Carbone's isn't the only Bachelor spoiler site out there. There are entire threads devoted to spoilers on the fan site BachelorandBachelorette.net, and many of its members have spent years honing their sleuthing methods.
"We'll have people who take 'screen caps' [screen captures] from every single commercial, preview, what's coming up next, and compare hair length, earrings, birthmark, ears," to try to identify who the people are says "Bee," a member of the site who also runs her own Bachelor blog and asked to be identified only by her Internet handle. Once they've matched a mystery ear from a future episode to an ear from a previous episode, they know who's made it through to that episode, and they have a spoiler.
Yet Reality Steve's depth and consistency is like none other, and he adopts a kind of "fuck you" scorched-Earth policy, publishing the ultimate winner, and just about every other reveal from the show before the season has even begun to air. Where Carbone gets his information has baffled just about everybody, and some have wondered whether the lawsuits against Carbone were an unsuccessful attempt to frighten suspected leakers in The Bachelor's production crew.
A version of this latter theory proved true in the case of Jim Early, a blogger who was sued by Mark Burnett's DJB Inc., creator of the show Survivor, in 2010. Similar to Carbone, Early was sued for "misappropriation of trade secrets" and "tortious interference" for allegedly knowingly interfering with the contractual commitments of Survivor's cast and crew after revealing a raft of secret details about the show on the blog SurvivorSucks.com. However, the suit was dropped when Early, the Arkansas owner of a string of spiral-sliced ham stores, revealed he had gotten the information from cast member Russell Hantz.
"Mark had no intent at all to go after me. He just wanted to find the leak," Early told Fast Company.
In a recent ethnographic study on spoilers commissioned by Netflix, cultural anthropologist Grant McCracken found that the better a show is, the more people are bursting at the seems to talk about it, even at the risk of spoiling it for others. Not groundbreaking news, and The Bachelor is no House of Cards. But it does highlight the fact that as time-shifting (and binge-watching) becomes more commonplace, there is a very good chance that any and every show will be spoiled for somebody. Spoilers are a part of the cultural conversation now, and it's up to the viewer to protect him or herself accordingly.

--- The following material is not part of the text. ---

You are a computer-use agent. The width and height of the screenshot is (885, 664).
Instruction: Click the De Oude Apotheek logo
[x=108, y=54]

Of course there are still things like the Oscars and the Super Bowl that are still widely watched live, and made into more of a community event by the chattering of social media. But those events are broadcast live, as in, they didn't tape four months prior and rely on ironclad contracts to keep them secret.

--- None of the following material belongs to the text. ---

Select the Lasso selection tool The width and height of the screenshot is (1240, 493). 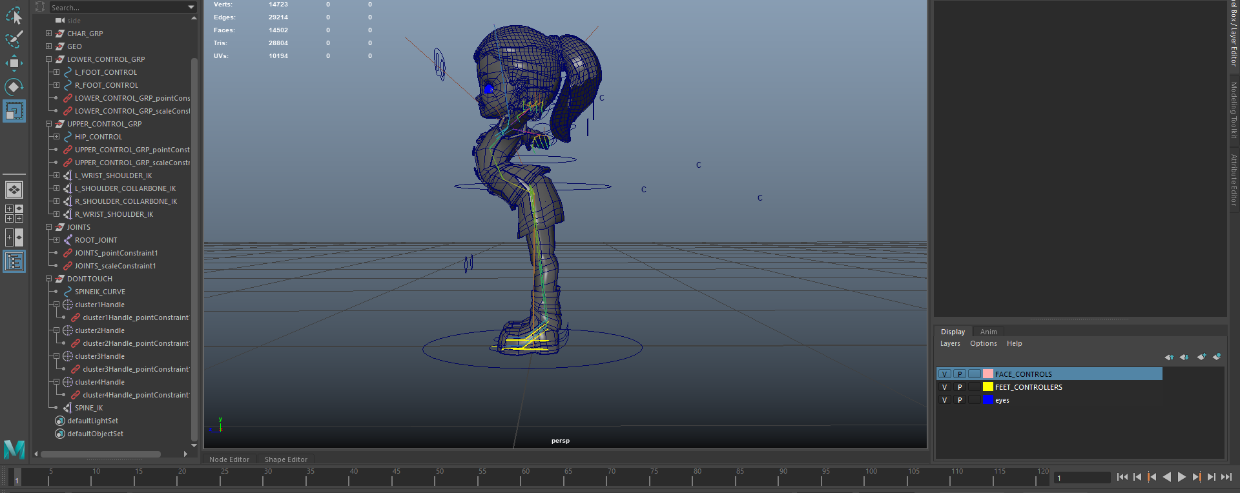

It would appear that The Bachelor has two choices: Either become a better show, as in The Wire-level good, so that who wins or loses is incidental. Or else broadcast the results live.
Or perhaps there's a third angle.
Last year, Reality Steve received intel that Desiree Hartsock would ultimately end up with contestant Brooks Forester in the finale of Bachelorette Season 9. Moderators on the site got the same info, even though some members, via "screen caps"-style sleuthing, had determined that competitor Chris Seigfried was actually the one.
When the finale aired, sure enough Seigfried was the winner. believe they–-and Reality Steve–were purposefully fed the spoilers misinformation.
"It was very fishy," says one of the site's members. She explains that the emails that members received were worded exactly all the same, were terse and to the point, and did not elaborate beyond "Brooks will be the [final one.]"
If this is true, Carbone had become an unwitting character on The Bachelor. Spoilers have had a whole new life as a metanarrative on social media; he's the court jester of #BachelorNation. And even producers might admit that he is good for ratings. Now some viewers watch just to see if he'll be wrong again.